Vinod Khosla: The King of Green Investing

by Dave

Vinod KhoslaImage via Wikipedia

Over the past four years, Vinod Khosla has become the world’s foremost investor in environmental startups. He has committed an estimated $450 million of his personal fortune to financing 45 ethanol factories, solar-power parks, and makers of environmentally friendly lightbulbs, batteries, and automotive components. These investments have made him the most prominent of an increasingly rare breed, the so-called angel investors who put their own funds into the youngest of companies — including outfits that are pursuing the most innovative, but not yet commercially viable, approaches to serious problems such as global warming. During nearly two decades at Kleiner Perkins,  he was most closely involved with 42 startups. … And measured by return on
invested capital, Khosla’s record has been outstanding. His half-dozen best deals at Kleiner Perkins multiplied $314 million in investments into $15 billion in cash and stock — an increase of nearly fiftyfold, and five times more than all the money invested in all 42 companies. It was at the peak of his success in late 2000 and early 2001 — when Fortune named him the “most successful venture capitalist of all time”
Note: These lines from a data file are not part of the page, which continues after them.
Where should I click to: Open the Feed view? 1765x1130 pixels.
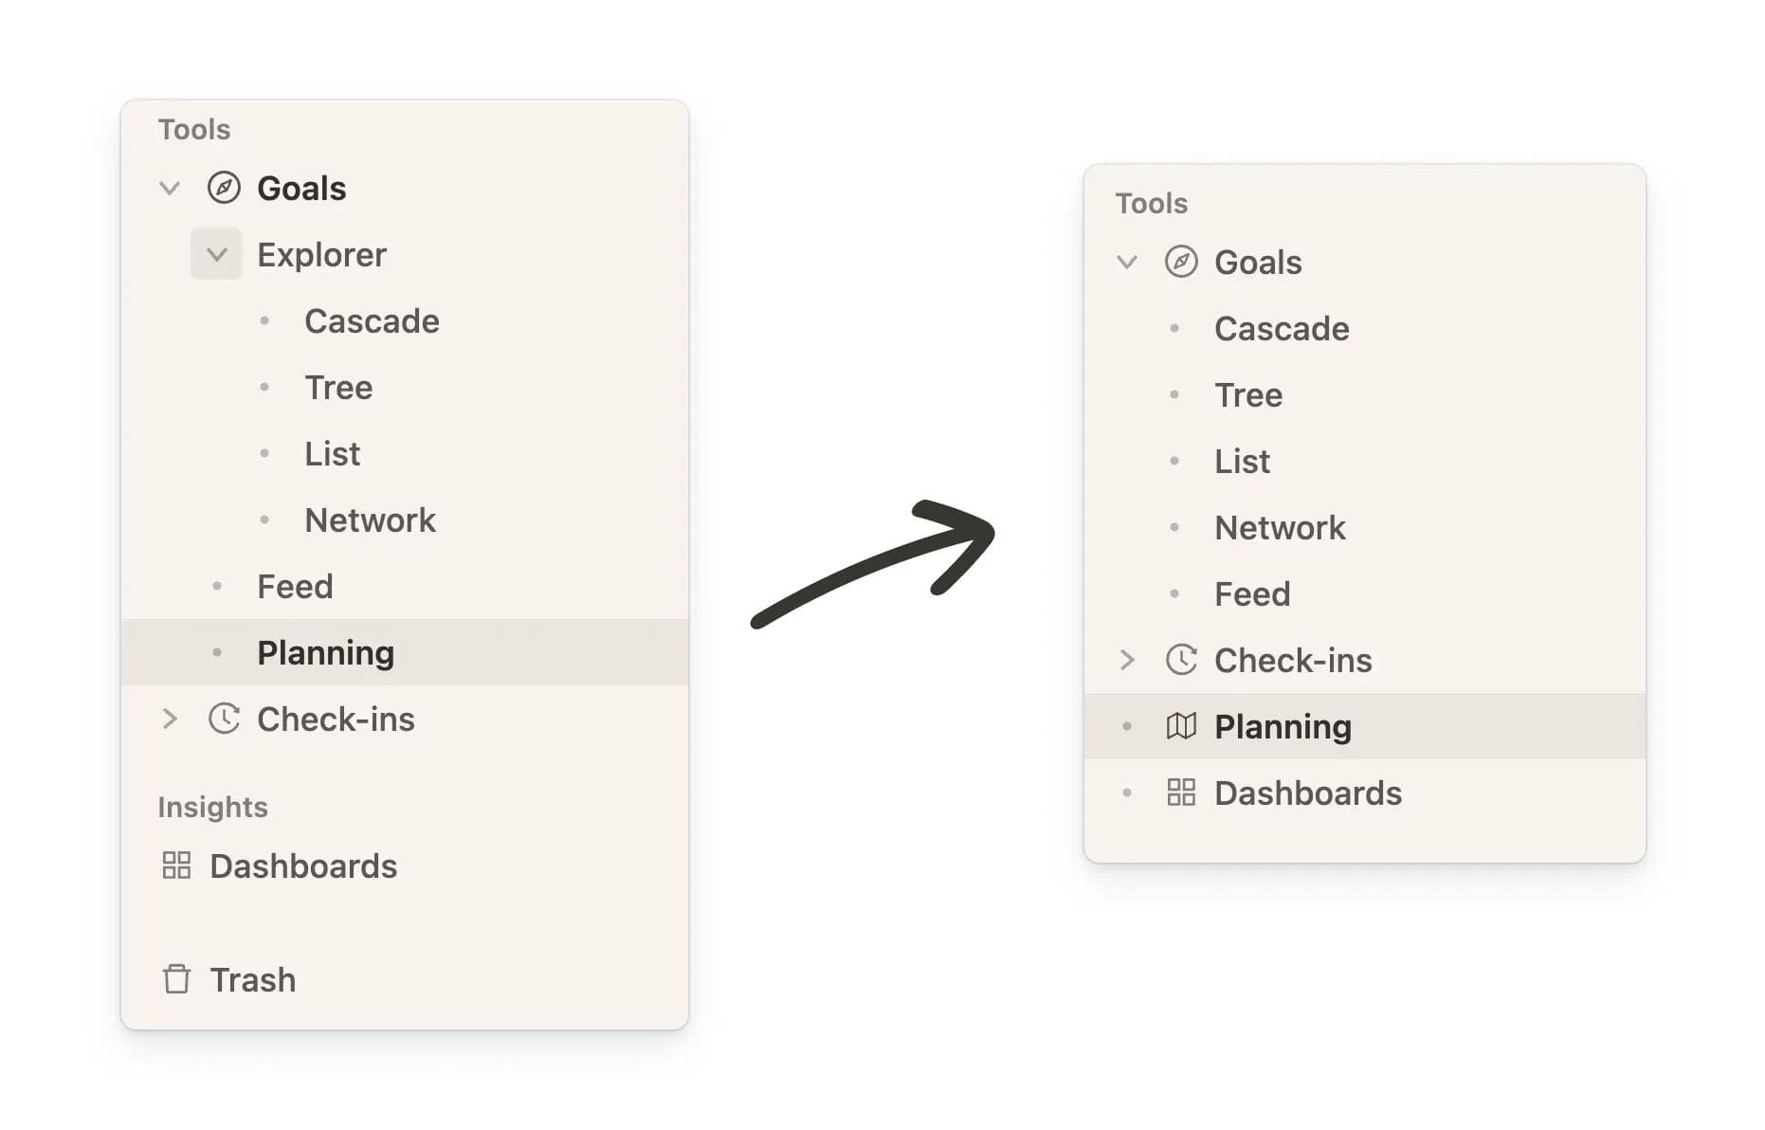coord(295,586)
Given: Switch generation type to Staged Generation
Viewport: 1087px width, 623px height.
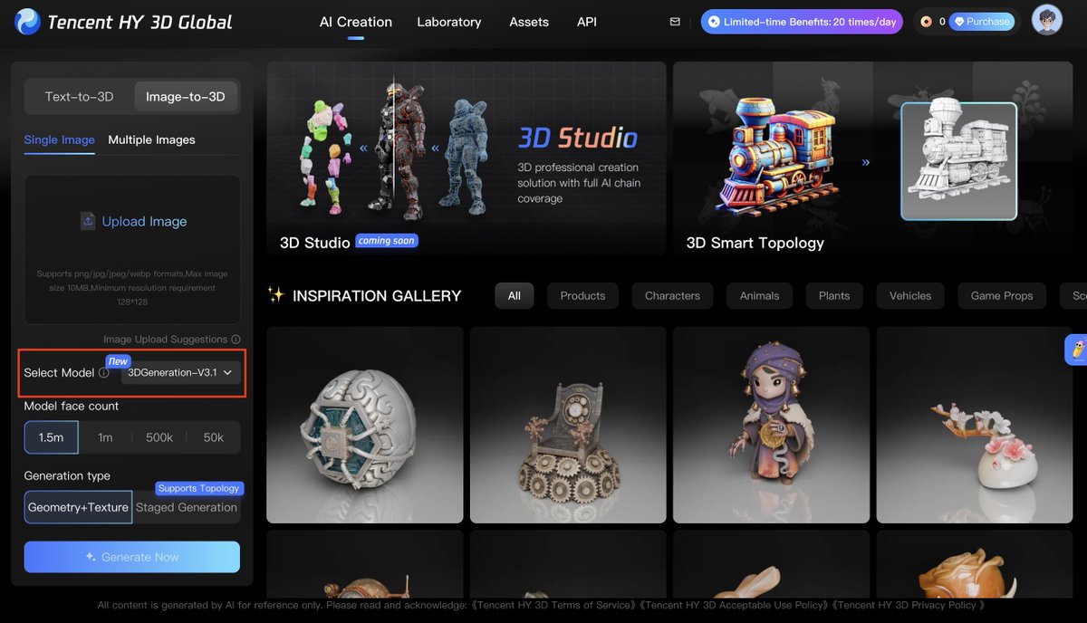Looking at the screenshot, I should 187,507.
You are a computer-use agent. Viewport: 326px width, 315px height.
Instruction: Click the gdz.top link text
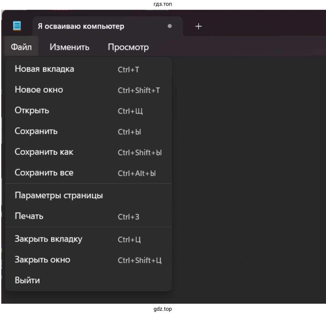[x=163, y=309]
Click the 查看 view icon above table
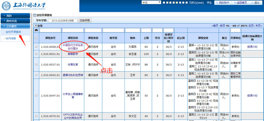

In 2004, he struck out on his own. “I felt that energy needed more
exploring than a responsible venture fund should do,” he says.

At Khosla Ventures, he has put his own money into graphics-display,
data-center, and wireless technologies, but environmental startups are
what excite him. He has been on a campaign to end American dependence
on petroleum since oil was trading at a quarter of its present price. Khosla is unemotional about going green. He hopes to improve the world by developing, for example,
cleaner-burning coal and cars that run leaner, but his more fundamental
motivations seem to be the size of the potential market and, even more
important, the intellectual challenge of intractable problems.

He was smitten by Silicon Valley as a teenager in New Delhi in the
1970s. Every week, he would rent and carefully read worn-out copies of
what was then the startup publication of record, Electronic Engineering Times.
In the 1990s, he was inspired to concentrate on optical communications
while reading books on the physics of optics — during a vacation in
Hawaii. On another typical summer break, he studied complex systems at
the Santa Fe Institute; to prepare, he worked for six months with a
tutor, brushing up on calculus and linear algebra. When he got
interested in climate change, he prepared an extensive briefing book
for himself, loosely based on Danish political scientist Bjørn
Lomborg’s book, The Skeptical Environmentalist.

The presentation …, his favorite, is entitled “Mostly
Convenient Truths From a Technology Optimist
” — among them that global
warming is “a technology crisis, not a resource crisis” and that
solutions to large problems require “a dash of greed.”

“There are only four problems with global warming,” he tells me,
“oil, coal, cement, and steel. If we do those four, we’re done.”